With Driscoll off the front, his two teammates Tim Johnson and Christian Heule went to the front of the group to slow it down, until someone could get around. Not just anybody but double World Champion Bart Wellens (Telenet-Fidea) who made his way up to Driscoll and then dropped him.
The Europeans, including Wellens and his teammate Rob Peeters, reigning U23 World Champion Lars van der Haar, Bart Aernouts (both of Rabobank) had learned from the past races.
“I think after doing this race and hearing about it, they know it’s a lot more tactical.” Driscoll said about the Europeans that traveled to Interbike to race at CrossVegas.

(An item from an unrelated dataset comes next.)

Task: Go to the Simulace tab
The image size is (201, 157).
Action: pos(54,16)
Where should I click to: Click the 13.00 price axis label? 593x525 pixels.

“It can be like a road race where everyone looks at each other while the race goes up the road. I tried but I think it wasn’t so much a matter of fitness, granted that may have been lacking a little bit too, but it was more a matter of people weren’t racing it like they had in the past few years.”
Driscoll was re-absorbed by the front group now chasing Wellens who was ultimately caught in the final lap. Van der Haar took the win in a tight sprint with Driscoll finishing in ninth place.
He admits to having a love-hate relationship with the CrossVegas race. “I don’t know if anyone has a love-love relationship with this race. I’ve had some good results, if you’re willing to suffer, if the race plays out in a manner that you can suffer for an extent of time, it can pay off.” Driscoll concluded.